Nick Szabo came up with the "wet code / dry code" concept to describe the operation of different contract types. He put it this way on his blog:

There's a strong distinction to be made between "wet code," interpreted by the brain, and "dry code," interpreted by computers. Human-read media is wet code whereas computer code and computer-readable files (to the extent a computer deals meaningfully with them) are "dry code."

Traditional law, he says, is "wet code" that 'runs' on the brains of humans that interpret text. Smart contracts are "dry code" that runs on computers.

We'd propose an additional idea: "damp code". Pieces of text in a traditional contract are "wet code", however, our Treescribe contract modules are drafted so that they can be called like functions and manipulated programmatically. Treescribe's output is ultimately a wet code contract, but many of the data relationships creating that output are machine readable and can be dealt with meaningfully by a computer.

Wet code is going to take a long while to disappear (if ever), so we think one way forward is to integrate dry code elements within wet code. For example, we could have a "dry" bitcoin escrow mechanism working in concert with a "wet" expert determination procedure. Where parties can't agree on a scope completion payment, the transfer of that final payment via crypto would depend on the expert's final vote.

We think lawyers drafting damp code is the first step in that direction.

_Required task_
Answer these questions about the passage on wet, dry, and damp code.
(a) According to Szabo, what does traditional law run on?
(b) What is Treescribe's output ultimately?
(c) In the bitcoin escrow example, what would the transfer of the final payment via crypto depend on?
Rely only on the text above, not on outside knowledge.

_Material_
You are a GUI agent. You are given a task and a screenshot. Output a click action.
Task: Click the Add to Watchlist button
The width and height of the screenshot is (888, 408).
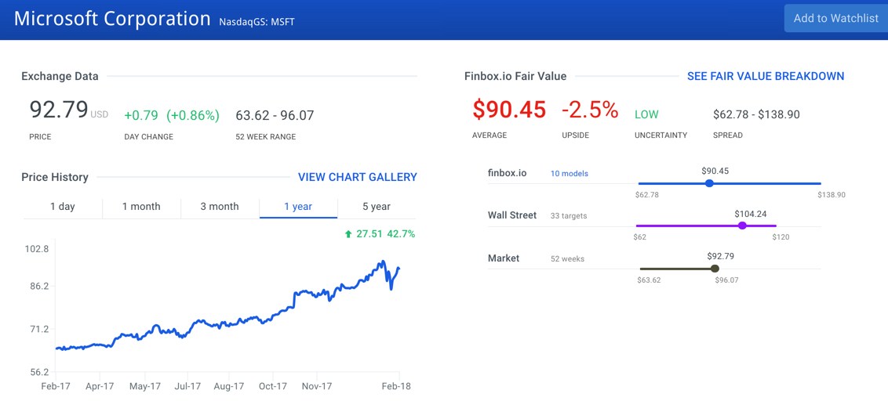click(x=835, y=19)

_Result_
(a) The brains of humans that interpret text.
(b) A wet code contract.
(c) The expert's final vote.